Le résultat est soit :

  • Négatif, il n’est pas confirmé que le bébé risque d’être atteint de trisomie 21, le processus de dépistage de trisomie 21 s’arrête là et le suivi de la grossesse se poursuit de façon normale.
  • Positif, il confirme que le bébé risque d’être atteint de trisomie 21.

Dépistage de la Trisomie 21 : Un Choix Personnel

Le test de dépistage de la trisomie 21 n’est pas obligatoire. Souvent, pour se prémunir de toute responsabilité médico légale, les médecins le prescrivent d’office ou insistent pour qu’il soit réalisé. Mais la femme est libre de refuser le dépistage combiné et le DPNI. Le dépistage de la trisomie 21 n’est pas un simple test. Les femmes ne s’en rendent pas toujours compte mais sont amenées, souvent sans le vouloir, à remettre en cause la vie de leur bébé : « 40% des femmes qui ont eu une échographie et un dosage sanguin n’avaient pas conscience qu’elles pourraient être confrontées à un moment donné à la décision de ne pas poursuivre leur grossesse[3] ».

Risques et Enregistrement des Données

Le test de dépistage de la trisomie 21 peut amener à réaliser un test diagnostic qui peut être dangereux pour le bébé. En rentrant dans ce processus de dépistage la femme s’expose à l’éventualité de réaliser un test diagnostic qui peut provoquer la perte de son bébé. Les femmes qui font les tests de dépistage de la trisomie 21 sont enregistrées dans des fichiers nationaux.

Anxiété et Questionnements

Entrer dans le processus de dépistage de la trisomie 21 n’est pas anodin. Même si les deux premiers tests de dépistage ne sont pas dangereux pour la santé du bébé ou de la femme enceinte, ils restent anxiogènes, et projettent la femme dans le questionnement d’interrompre sa grossesse.
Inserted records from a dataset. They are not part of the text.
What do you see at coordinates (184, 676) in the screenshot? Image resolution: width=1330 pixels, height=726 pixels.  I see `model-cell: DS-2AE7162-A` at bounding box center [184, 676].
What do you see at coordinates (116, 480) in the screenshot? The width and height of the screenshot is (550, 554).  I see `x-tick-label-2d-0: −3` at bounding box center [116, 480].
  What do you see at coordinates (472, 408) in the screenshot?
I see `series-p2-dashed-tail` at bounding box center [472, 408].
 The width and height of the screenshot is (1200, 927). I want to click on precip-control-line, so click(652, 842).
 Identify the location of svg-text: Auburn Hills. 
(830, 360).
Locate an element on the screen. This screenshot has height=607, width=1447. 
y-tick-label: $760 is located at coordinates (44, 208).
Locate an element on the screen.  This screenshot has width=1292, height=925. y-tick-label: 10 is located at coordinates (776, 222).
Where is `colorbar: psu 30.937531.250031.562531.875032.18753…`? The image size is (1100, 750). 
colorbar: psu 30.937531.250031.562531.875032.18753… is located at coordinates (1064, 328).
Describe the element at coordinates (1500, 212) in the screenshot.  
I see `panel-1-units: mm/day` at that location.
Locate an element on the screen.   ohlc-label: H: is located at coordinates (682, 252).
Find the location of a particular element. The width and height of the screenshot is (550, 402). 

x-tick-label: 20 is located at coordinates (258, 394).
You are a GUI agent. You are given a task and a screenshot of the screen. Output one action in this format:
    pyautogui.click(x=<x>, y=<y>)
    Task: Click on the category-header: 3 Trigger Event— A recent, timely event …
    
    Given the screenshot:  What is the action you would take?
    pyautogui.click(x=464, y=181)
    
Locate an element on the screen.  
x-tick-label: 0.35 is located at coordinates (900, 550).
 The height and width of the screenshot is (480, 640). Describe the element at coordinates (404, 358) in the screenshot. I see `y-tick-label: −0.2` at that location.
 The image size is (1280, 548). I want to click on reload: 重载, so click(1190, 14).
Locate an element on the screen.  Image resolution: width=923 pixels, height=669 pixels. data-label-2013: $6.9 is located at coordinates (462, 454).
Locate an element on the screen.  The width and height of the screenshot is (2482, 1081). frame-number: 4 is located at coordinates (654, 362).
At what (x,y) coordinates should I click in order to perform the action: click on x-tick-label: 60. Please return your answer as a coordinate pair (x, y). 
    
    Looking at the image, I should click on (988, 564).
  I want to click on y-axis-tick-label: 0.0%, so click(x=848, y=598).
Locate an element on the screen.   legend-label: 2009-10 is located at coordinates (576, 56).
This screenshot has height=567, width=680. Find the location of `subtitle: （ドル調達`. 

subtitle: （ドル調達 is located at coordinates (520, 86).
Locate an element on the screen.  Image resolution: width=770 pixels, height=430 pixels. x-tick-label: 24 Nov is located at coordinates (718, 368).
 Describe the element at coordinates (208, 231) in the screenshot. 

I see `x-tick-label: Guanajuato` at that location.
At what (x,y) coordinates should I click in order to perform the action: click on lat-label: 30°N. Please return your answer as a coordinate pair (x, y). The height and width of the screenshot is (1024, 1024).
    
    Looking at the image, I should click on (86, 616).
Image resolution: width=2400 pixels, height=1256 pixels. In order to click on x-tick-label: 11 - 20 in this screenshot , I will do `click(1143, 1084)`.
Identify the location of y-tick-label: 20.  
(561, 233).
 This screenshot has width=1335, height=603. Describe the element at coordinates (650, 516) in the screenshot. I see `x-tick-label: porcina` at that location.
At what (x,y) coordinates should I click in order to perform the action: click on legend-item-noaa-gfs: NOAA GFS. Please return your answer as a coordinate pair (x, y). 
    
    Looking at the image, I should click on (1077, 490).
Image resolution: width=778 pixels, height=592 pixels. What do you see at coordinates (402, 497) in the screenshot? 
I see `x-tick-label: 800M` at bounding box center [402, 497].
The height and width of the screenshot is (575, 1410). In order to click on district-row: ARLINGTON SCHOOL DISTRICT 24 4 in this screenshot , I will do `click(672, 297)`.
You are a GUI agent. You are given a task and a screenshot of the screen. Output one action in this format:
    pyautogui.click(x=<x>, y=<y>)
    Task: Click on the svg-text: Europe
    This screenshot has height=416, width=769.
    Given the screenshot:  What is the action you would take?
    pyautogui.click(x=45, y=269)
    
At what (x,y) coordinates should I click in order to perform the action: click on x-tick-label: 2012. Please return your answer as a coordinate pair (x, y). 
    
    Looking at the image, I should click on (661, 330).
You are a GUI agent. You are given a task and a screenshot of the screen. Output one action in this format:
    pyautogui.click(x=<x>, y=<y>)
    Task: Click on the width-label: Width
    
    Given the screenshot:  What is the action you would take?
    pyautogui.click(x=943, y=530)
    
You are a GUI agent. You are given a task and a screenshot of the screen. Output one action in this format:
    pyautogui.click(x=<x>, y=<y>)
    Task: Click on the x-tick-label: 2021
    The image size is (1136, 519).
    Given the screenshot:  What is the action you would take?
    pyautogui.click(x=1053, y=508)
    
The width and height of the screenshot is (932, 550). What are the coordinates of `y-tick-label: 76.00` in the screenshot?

Enjeux et Perspectives d'Avenir

La médecine génétique prédictive ne cesse de progresser, et avec elle les enjeux éthiques des tests de dépistage prénatal. La question du diagnostic anténatal, que ce soit le DPN ou le DPI, fait toujours l'objet de débats et de craintes. Les craintes concernent particulièrement un élargissement possible des conditions relatives à l'utilisation du DPI. A l'heure actuelle, le tri d'embryon n'est autorisé qu'en cas de forte probabilité de maladie très grave et incurable au moment du diagnostic. De même pour le DPN : bien que les tests génétiques soient aujourd'hui autorisés en France uniquement pour les maladies dont on soupçonne la présence, les dérives sont aisément imaginables. Avec le séquençage d’ADN à haut débit, on pourrait envisager que toutes les maladies génétiques soient recherchées en même temps que celle soupçonnée.